*** DATA SHOWN ***
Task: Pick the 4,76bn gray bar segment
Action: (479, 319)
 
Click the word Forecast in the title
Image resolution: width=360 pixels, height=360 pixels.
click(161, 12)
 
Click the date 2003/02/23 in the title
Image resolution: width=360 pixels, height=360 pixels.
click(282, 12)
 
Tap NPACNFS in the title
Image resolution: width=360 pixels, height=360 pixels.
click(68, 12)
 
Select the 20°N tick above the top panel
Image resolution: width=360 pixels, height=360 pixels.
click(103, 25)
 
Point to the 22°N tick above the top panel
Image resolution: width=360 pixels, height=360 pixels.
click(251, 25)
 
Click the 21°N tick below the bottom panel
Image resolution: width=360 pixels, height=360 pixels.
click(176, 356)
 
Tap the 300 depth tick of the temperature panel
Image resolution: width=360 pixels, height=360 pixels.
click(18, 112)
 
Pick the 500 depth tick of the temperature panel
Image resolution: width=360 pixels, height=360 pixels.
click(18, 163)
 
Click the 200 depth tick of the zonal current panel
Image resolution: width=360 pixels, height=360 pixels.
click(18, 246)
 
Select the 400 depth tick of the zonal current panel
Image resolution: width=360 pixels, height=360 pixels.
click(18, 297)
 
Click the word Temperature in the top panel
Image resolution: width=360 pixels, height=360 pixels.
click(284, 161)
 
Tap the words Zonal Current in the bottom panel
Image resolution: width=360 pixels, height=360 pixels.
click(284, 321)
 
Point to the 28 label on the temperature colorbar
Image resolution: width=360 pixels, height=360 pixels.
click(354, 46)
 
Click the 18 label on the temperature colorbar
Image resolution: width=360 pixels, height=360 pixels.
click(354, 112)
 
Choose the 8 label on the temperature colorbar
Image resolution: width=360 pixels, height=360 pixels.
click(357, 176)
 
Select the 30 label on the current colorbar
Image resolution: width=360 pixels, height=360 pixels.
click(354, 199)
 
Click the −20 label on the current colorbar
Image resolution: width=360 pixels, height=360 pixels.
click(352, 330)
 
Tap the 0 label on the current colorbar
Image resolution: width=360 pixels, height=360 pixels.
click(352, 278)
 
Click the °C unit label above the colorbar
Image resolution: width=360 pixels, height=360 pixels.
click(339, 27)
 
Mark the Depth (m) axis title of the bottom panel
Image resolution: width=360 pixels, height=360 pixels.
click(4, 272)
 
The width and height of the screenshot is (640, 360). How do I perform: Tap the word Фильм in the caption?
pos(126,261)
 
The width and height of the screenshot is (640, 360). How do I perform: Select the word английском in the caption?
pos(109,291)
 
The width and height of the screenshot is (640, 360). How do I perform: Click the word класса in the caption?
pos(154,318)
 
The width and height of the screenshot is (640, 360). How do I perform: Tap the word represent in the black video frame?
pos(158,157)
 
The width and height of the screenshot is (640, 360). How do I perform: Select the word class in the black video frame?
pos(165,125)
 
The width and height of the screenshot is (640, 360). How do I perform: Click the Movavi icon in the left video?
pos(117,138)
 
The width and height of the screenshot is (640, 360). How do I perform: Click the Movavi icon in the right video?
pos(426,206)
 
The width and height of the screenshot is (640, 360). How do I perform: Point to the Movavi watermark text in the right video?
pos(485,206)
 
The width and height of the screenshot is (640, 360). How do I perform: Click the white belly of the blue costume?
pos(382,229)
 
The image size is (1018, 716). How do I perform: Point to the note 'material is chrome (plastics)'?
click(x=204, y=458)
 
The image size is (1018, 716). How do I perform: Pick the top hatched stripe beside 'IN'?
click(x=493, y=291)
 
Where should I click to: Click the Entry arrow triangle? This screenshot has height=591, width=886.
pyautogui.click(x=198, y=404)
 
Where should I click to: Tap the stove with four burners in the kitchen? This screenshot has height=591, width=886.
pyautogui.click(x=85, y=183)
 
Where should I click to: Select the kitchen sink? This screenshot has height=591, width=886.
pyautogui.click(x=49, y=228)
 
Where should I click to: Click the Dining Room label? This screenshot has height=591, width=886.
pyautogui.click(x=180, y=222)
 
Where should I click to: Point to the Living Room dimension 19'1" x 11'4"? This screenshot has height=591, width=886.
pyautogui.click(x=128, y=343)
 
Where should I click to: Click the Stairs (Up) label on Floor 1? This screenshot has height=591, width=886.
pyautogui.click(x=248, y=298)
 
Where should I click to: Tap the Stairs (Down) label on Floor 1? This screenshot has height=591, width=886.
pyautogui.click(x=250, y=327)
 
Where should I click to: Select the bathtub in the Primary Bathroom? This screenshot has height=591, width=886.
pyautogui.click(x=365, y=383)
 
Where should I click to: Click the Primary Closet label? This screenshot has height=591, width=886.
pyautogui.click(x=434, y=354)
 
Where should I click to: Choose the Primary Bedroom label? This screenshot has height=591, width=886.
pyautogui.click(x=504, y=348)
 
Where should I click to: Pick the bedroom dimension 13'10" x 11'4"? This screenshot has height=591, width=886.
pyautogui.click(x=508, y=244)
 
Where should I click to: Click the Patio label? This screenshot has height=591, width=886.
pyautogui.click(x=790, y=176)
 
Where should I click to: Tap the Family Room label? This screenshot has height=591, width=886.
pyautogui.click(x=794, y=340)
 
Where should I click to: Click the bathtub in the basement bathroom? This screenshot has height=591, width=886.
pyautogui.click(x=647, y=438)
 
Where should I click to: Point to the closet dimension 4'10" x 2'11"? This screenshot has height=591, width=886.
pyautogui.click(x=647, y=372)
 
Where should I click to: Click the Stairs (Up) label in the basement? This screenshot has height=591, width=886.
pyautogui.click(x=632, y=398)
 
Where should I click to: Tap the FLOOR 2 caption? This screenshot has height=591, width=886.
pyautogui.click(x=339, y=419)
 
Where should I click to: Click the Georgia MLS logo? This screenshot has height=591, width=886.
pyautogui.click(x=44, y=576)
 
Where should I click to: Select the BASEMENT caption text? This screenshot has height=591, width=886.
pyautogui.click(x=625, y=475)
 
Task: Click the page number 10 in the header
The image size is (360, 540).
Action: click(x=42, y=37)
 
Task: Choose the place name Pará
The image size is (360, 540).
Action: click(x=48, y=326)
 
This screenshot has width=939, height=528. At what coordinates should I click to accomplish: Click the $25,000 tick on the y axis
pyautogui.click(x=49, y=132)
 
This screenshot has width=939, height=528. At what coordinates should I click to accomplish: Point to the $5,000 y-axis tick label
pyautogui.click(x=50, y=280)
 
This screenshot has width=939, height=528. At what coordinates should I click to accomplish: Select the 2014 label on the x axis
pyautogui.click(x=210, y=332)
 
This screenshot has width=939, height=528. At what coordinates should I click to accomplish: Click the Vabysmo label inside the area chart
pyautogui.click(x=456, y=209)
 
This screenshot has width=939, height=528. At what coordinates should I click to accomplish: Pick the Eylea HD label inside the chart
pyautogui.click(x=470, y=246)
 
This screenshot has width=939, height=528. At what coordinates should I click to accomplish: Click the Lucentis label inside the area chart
***
- WHAT YOU HAVE TO DO
Repeat all of the records above line for line, without changing anything.

- WRITTEN SOLUTION
Task: Pick the 4,76bn gray bar segment
Action: (479, 319)
 
Click the word Forecast in the title
Image resolution: width=360 pixels, height=360 pixels.
click(161, 12)
 
Click the date 2003/02/23 in the title
Image resolution: width=360 pixels, height=360 pixels.
click(282, 12)
 
Tap NPACNFS in the title
Image resolution: width=360 pixels, height=360 pixels.
click(68, 12)
 
Select the 20°N tick above the top panel
Image resolution: width=360 pixels, height=360 pixels.
click(103, 25)
 
Point to the 22°N tick above the top panel
Image resolution: width=360 pixels, height=360 pixels.
click(251, 25)
 
Click the 21°N tick below the bottom panel
Image resolution: width=360 pixels, height=360 pixels.
click(176, 356)
 
Tap the 300 depth tick of the temperature panel
Image resolution: width=360 pixels, height=360 pixels.
click(18, 112)
 
Pick the 500 depth tick of the temperature panel
Image resolution: width=360 pixels, height=360 pixels.
click(18, 163)
 
Click the 200 depth tick of the zonal current panel
Image resolution: width=360 pixels, height=360 pixels.
click(18, 246)
 
Select the 400 depth tick of the zonal current panel
Image resolution: width=360 pixels, height=360 pixels.
click(18, 297)
 
Click the word Temperature in the top panel
Image resolution: width=360 pixels, height=360 pixels.
click(284, 161)
 
Tap the words Zonal Current in the bottom panel
Image resolution: width=360 pixels, height=360 pixels.
click(284, 321)
 
Point to the 28 label on the temperature colorbar
Image resolution: width=360 pixels, height=360 pixels.
click(354, 46)
 
Click the 18 label on the temperature colorbar
Image resolution: width=360 pixels, height=360 pixels.
click(354, 112)
 
Choose the 8 label on the temperature colorbar
Image resolution: width=360 pixels, height=360 pixels.
click(357, 176)
 
Select the 30 label on the current colorbar
Image resolution: width=360 pixels, height=360 pixels.
click(354, 199)
 
Click the −20 label on the current colorbar
Image resolution: width=360 pixels, height=360 pixels.
click(352, 330)
 
Tap the 0 label on the current colorbar
Image resolution: width=360 pixels, height=360 pixels.
click(352, 278)
 
Click the °C unit label above the colorbar
Image resolution: width=360 pixels, height=360 pixels.
click(339, 27)
 
Mark the Depth (m) axis title of the bottom panel
Image resolution: width=360 pixels, height=360 pixels.
click(4, 272)
 
The width and height of the screenshot is (640, 360). How do I perform: Tap the word Фильм in the caption?
pos(126,261)
 
The width and height of the screenshot is (640, 360). How do I perform: Select the word английском in the caption?
pos(109,291)
 
The width and height of the screenshot is (640, 360). How do I perform: Click the word класса in the caption?
pos(154,318)
 
The width and height of the screenshot is (640, 360). How do I perform: Tap the word represent in the black video frame?
pos(158,157)
 
The width and height of the screenshot is (640, 360). How do I perform: Select the word class in the black video frame?
pos(165,125)
 
The width and height of the screenshot is (640, 360). How do I perform: Click the Movavi icon in the left video?
pos(117,138)
 
The width and height of the screenshot is (640, 360). How do I perform: Click the Movavi icon in the right video?
pos(426,206)
 
The width and height of the screenshot is (640, 360). How do I perform: Point to the Movavi watermark text in the right video?
pos(485,206)
 
The width and height of the screenshot is (640, 360). How do I perform: Click the white belly of the blue costume?
pos(382,229)
 
The image size is (1018, 716). How do I perform: Point to the note 'material is chrome (plastics)'?
click(x=204, y=458)
 
The image size is (1018, 716). How do I perform: Pick the top hatched stripe beside 'IN'?
click(x=493, y=291)
 
Where should I click to: Click the Entry arrow triangle? This screenshot has height=591, width=886.
pyautogui.click(x=198, y=404)
 
Where should I click to: Tap the stove with four burners in the kitchen? This screenshot has height=591, width=886.
pyautogui.click(x=85, y=183)
 
Where should I click to: Select the kitchen sink? This screenshot has height=591, width=886.
pyautogui.click(x=49, y=228)
 
Where should I click to: Click the Dining Room label? This screenshot has height=591, width=886.
pyautogui.click(x=180, y=222)
 
Where should I click to: Point to the Living Room dimension 19'1" x 11'4"? This screenshot has height=591, width=886.
pyautogui.click(x=128, y=343)
 
Where should I click to: Click the Stairs (Up) label on Floor 1? This screenshot has height=591, width=886.
pyautogui.click(x=248, y=298)
 
Where should I click to: Tap the Stairs (Down) label on Floor 1? This screenshot has height=591, width=886.
pyautogui.click(x=250, y=327)
 
Where should I click to: Select the bathtub in the Primary Bathroom? This screenshot has height=591, width=886.
pyautogui.click(x=365, y=383)
 
Where should I click to: Click the Primary Closet label? This screenshot has height=591, width=886.
pyautogui.click(x=434, y=354)
 
Where should I click to: Choose the Primary Bedroom label? This screenshot has height=591, width=886.
pyautogui.click(x=504, y=348)
 
Where should I click to: Pick the bedroom dimension 13'10" x 11'4"? This screenshot has height=591, width=886.
pyautogui.click(x=508, y=244)
 
Where should I click to: Click the Patio label? This screenshot has height=591, width=886.
pyautogui.click(x=790, y=176)
 
Where should I click to: Tap the Family Room label? This screenshot has height=591, width=886.
pyautogui.click(x=794, y=340)
 
Where should I click to: Click the bathtub in the basement bathroom? This screenshot has height=591, width=886.
pyautogui.click(x=647, y=438)
 
Where should I click to: Point to the closet dimension 4'10" x 2'11"? This screenshot has height=591, width=886.
pyautogui.click(x=647, y=372)
 
Where should I click to: Click the Stairs (Up) label in the basement? This screenshot has height=591, width=886.
pyautogui.click(x=632, y=398)
 
Where should I click to: Tap the FLOOR 2 caption? This screenshot has height=591, width=886.
pyautogui.click(x=339, y=419)
 
Where should I click to: Click the Georgia MLS logo? This screenshot has height=591, width=886.
pyautogui.click(x=44, y=576)
 
Where should I click to: Select the BASEMENT caption text? This screenshot has height=591, width=886.
pyautogui.click(x=625, y=475)
 
Task: Click the page number 10 in the header
The image size is (360, 540).
Action: click(x=42, y=37)
 
Task: Choose the place name Pará
The image size is (360, 540).
Action: click(x=48, y=326)
 
This screenshot has width=939, height=528. At what coordinates should I click to accomplish: Click the $25,000 tick on the y axis
pyautogui.click(x=49, y=132)
 
This screenshot has width=939, height=528. At what coordinates should I click to accomplish: Point to the $5,000 y-axis tick label
pyautogui.click(x=50, y=280)
 
This screenshot has width=939, height=528. At what coordinates should I click to accomplish: Select the 2014 label on the x axis
pyautogui.click(x=210, y=332)
 
This screenshot has width=939, height=528. At what coordinates should I click to accomplish: Click the Vabysmo label inside the area chart
pyautogui.click(x=456, y=209)
 
This screenshot has width=939, height=528. At what coordinates should I click to accomplish: Pick the Eylea HD label inside the chart
pyautogui.click(x=470, y=246)
 
This screenshot has width=939, height=528. At what coordinates should I click to accomplish: Click the Lucentis label inside the area chart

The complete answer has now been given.